60.聖獣の得意分野(2)
「ありがとう。じゃあ、左右の塹壕に分かれて合図を待ってて」
地図をたたみながら告げると、ジークムンドが慣れた様子で傭兵達を二つに分け始めた。ところがジャック達と数人が別に集まっている。
「おれはお前と行くぞ」
「当然だな」
ジャックもライアンも、当たり前のように言い切った。ノアはお茶のカップを手渡してくれる。当然一緒に来るつもりだろう。

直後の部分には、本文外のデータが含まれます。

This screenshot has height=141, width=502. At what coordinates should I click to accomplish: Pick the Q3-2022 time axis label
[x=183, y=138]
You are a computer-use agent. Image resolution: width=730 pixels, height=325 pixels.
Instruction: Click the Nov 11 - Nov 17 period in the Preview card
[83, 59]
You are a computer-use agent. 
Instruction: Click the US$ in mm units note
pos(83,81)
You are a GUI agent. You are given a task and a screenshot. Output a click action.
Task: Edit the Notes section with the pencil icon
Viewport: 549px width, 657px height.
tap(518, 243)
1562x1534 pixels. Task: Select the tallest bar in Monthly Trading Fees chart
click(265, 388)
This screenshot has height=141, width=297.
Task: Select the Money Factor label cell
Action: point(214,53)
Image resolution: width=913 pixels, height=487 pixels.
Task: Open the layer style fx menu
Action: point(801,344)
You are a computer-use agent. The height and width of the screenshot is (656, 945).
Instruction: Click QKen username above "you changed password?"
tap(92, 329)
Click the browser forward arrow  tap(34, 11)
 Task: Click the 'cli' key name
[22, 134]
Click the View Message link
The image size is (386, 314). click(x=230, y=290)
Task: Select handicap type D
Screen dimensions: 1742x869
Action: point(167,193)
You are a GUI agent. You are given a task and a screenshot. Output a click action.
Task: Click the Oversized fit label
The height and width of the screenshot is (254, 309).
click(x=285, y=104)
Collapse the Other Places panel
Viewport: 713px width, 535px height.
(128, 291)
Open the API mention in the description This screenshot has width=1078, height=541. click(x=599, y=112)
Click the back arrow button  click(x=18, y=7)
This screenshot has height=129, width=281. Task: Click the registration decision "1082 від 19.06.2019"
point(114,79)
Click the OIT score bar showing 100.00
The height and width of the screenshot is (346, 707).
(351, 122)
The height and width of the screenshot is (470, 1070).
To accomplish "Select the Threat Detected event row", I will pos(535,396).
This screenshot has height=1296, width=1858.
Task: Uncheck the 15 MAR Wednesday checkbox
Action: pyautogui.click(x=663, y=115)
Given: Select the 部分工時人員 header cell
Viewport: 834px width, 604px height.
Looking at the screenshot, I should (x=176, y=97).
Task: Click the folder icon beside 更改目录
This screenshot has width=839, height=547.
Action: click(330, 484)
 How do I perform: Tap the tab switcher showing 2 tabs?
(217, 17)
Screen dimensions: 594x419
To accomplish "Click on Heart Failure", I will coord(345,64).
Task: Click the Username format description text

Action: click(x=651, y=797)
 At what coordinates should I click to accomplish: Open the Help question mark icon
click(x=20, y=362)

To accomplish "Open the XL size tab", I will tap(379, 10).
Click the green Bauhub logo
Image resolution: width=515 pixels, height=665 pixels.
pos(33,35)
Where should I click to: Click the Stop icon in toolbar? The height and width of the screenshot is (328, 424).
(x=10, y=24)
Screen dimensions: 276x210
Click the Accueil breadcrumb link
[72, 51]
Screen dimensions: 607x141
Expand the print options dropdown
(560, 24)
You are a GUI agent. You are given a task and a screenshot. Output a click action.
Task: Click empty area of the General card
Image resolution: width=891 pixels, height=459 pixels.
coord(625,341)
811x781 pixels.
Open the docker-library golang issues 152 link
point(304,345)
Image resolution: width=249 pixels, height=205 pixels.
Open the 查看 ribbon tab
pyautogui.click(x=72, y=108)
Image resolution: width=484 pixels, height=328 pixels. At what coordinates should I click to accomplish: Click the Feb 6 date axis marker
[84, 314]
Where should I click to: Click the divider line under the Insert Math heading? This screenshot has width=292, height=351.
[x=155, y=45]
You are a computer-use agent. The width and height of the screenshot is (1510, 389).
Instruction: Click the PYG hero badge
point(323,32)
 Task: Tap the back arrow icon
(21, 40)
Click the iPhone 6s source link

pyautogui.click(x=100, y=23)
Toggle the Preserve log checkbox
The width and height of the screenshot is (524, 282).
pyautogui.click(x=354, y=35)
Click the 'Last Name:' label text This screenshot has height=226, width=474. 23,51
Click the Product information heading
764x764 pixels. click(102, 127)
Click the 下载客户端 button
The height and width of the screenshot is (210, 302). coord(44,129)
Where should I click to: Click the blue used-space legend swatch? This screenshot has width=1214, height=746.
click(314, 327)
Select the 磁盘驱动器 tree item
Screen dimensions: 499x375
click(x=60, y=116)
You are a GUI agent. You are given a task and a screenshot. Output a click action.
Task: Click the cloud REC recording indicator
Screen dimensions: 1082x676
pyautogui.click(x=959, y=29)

ライアンなんて狙撃手だから、本当は塹壕の方が活躍できるし安全だ。それでもオレと一緒に囮になると覚悟を決めてくれた彼に、感謝しかなかった。
「サシャは動けるのか?」
コウコとの戦いの後で治癒魔法を限界まで使ってくれたサシャは、出来れば安全な塹壕側に回って欲しい。戦場に本当の意味で安全な場所なんてないが、囮より生き残れる確立が高いのは事実だった。
「おれもキヨと行くぞ」
ぽんぽんと頭を叩くサシャの手は温かく、断りづらくて困ってしまう。表情を読んだのか、サシャが付け足した。
「置いていったら怨むぞ」
「わかってる」
こう返事するしかない。苦笑いになるが、彼に肩を竦めて了承した。ブラウが影から出たり入ったり落ち着きなく動き回っていたが、突然話に割り込んでくる。
『塹壕の準備ができたよ』
「おう、ご苦労さん」
元通り大きな化け猫サイズの青猫を撫でたオレが顔を上げると、ジークムンドが親指を立てた。
「組み分けは終わった。塹壕へ向かうぞ」
「任せるよ、ジーク」
他の連中も移動するのを見送り、ふと思い出して振り返る。ジャック、ノア、ライアン、サシャの4人に加え、首にはコウコ、足元にブラウ。先に移動したヒジリが囮地点で待っている。
「ところで……レイルはどうするの?」
「おれの仕事は、お前へ本国の指示を伝えること。そこからは自由行動だな」
もう仕事は終わったと告げる彼は、オレ達を他所にどこかへ通信をしていた。イヤーカフから聞こえる声に返答し、何かを指示したようだ。
「オレが指揮官だって吹聴してくれる?」
「出世払いが高くつくな」
くつくつ喉を震わせて笑うレイルだが、無造作に収納口からナイフを取り出した。鞘を抜いて刃の状態を確認し、ベルトのホルダーに収める。続いて銃を点検してから右手に残す。
「もう噂は流し終えた。ほら行くぞ」
塹壕の両端が合流する地点を指し示し、彼は先に歩き出した。血を浴びたような真っ赤な短髪を無造作に掻いて、あっさり背を向ける。後ろを走って追いつき、隣に並んで顔を覗いた。